「仕事上の悩み」を切り口とした個別事情の聞き出し方

最終更新: 11月10日


「アプローチ」からの自然な流れで「リサーチ」へ


今までご紹介してきた商談の四つの流れとその目的を、もう一度整理しておきましょう。


①アプローチ・・・お客さまの心を開かせる

②リサーチ・・・個別事情を聞き出し、共通課題で合意する

③プレゼンテーション・・・共通課題の解決策を提案し、購買意欲を高める

④クロージング・・・決心のお手伝い



さて、「アプローチ」完了時における、お客さまの心理をもう少し具体的に表現すると、

「私たち営業に対し、人間的には興味を持ったが、私たちが売るものの話には聞く耳を持っていない」という感じになります。


ですから、ここで一番やってはいけないことは、お客さまが心を開いてくれたことをよいことに、再び話題を売り買いに戻してしまうことです。


「ところで、さっきの提案の件ですが・・・」

「少々お話は戻りまして、本日の用件についてですが・・・」

などと言ってしまうと、

「やっぱりそうか。やけに親しげだと思ったら、結局は売り込みのためだったのか」

と、お客さまは敏感に察知し、せっかく開いてくれた心を、またもやピッタリと閉じてしまうからです(表面的には閉じている素振りなど見せないかもしれませんよ!)


さらに怖いのは、「かわいさ余って憎さ百倍」現象が生じることです。心を開いてくれたということは、ある程度信用していただいたからですよね。


ところが話を売り買いに戻すことで、その信用が裏切られたと思われることにもなりかねません。
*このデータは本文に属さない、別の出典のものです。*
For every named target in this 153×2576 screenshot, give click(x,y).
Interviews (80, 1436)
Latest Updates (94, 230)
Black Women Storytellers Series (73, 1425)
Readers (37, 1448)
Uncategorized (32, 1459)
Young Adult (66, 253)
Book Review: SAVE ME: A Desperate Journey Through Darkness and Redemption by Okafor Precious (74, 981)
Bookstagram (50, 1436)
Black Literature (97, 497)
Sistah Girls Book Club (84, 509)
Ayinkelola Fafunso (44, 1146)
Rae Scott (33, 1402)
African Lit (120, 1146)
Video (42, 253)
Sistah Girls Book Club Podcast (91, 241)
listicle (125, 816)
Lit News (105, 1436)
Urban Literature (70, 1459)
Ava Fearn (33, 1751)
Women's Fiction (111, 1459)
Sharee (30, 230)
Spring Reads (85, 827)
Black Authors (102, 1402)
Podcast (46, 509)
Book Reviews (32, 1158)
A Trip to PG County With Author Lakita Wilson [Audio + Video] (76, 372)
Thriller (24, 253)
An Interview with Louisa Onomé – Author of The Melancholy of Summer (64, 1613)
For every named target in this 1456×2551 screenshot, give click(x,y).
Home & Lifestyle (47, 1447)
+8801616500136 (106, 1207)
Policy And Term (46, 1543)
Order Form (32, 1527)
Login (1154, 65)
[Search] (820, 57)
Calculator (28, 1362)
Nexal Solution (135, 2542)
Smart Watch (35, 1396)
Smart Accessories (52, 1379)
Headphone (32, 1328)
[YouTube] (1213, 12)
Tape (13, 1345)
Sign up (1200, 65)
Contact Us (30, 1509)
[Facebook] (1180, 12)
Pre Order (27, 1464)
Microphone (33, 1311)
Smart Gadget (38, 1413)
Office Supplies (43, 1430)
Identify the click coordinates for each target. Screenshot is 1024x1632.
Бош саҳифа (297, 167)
お客さまは、初対面より、むしろ悪い印象を持ってしまうことが多いのです。


だからこそ、「リサーチ」の最初の過程は「気づき」なのです。


「リサーチ」の第一段階 気づきへ話題をつなげる


気づきとは、こちらからの働きかけにより、お客さま自らの意思で、ご自身の現状について問題意識を持っていただくことです。

ここでいう問題とはもちろん、私たちが売るもので解決できる問題のことです。


気づきの過程は、次の二つの段階に分かれます。

①仕事上の悩みを聞き出す

②問題意識を引き出す


最初の段階が「仕事上の悩みを聞き出す」です。お客さまは、売り買いの話にあまり聞く耳は持っていなくても、我々営業に対して、「人間的にはいい奴だな」とか、「プロだな」と、認めてくださっているわけです。


ですからここで、“お客さまの仕事の悩み”に話題を振っても不信感を抱かれることはなく、むしろ喜んで、相談を持ちかけてくださることすらあるのです。


具体的には、


営業担当者 「そうですか・・・。ずいぶんお忙しいのですね。忙しさの原因はスキル不足なのでしょうか?」


お客さま 「そう、まさにその通りなんだ。経営陣が営業に関する業務の見直しを打ち出したから、見積もりから契約書から伝票から業者手配まで、何から何まで、営業担当者が一人で行わなければならないんだよ」


営業担当者 「見積もりや契約書など、いろいろなアプリが常にアップデートしますので、慣れていない、例えばベテランの方々など、特に大変なのではないですか?」


お客さま 「そうなんだよ。」


営業担当者 「実はここ数年、よくお聞きしますね。」


お客さま 「最近の傾向だなぁ。そうだろうなあ」


と、このように「相談相手」の姿勢を鮮明にするのです。


心的イメージとしては、カウンターを挟み、面と向き合って商談をしている状態から、カウンターを乗り越え、お客さまの側に並んで座り、真剣に悩みをお聞きする状態へ、いわば立ち位置を変える感覚です。


これができるのも、「アプローチ」でお客さまの心を開かせることに成功しているからです。


またこの段階では、コミュニケーションの難しさを意識し、お客さまに話しやすくなっていただくことも大切です。


なぜなら、いくら心を開いたといっても、自分の悩みを初対面の人に話すのは、誰でも抵抗があるからです。「傾聴の四原則」、うなずき・相槌・驚き・目つき(アイ・コンタクト)を効果的に活用し、多少言いづらいことでも、思わずしゃべってしまう、そんな雰囲気づくりを心がけたいですね。


それでは、行動理論で締めくくりたいと思います。


■誤った行動理論

受注に結びつけることが第一。お客さまの心を開きさえすれば(因)、少しでも早く売り買いの話に戻したほうがいい(果)。


■正しい行動理論

信頼関係づくりが第一。カウンターを乗り越え、相談相手の姿勢になることで(因)、お客さまは悩みを話しやすくなり(果)、結果として「リサーチ」の効果効率が高まる(果)。


本原稿は、株式会社ジェック『行動人』から転載・加筆いたしました。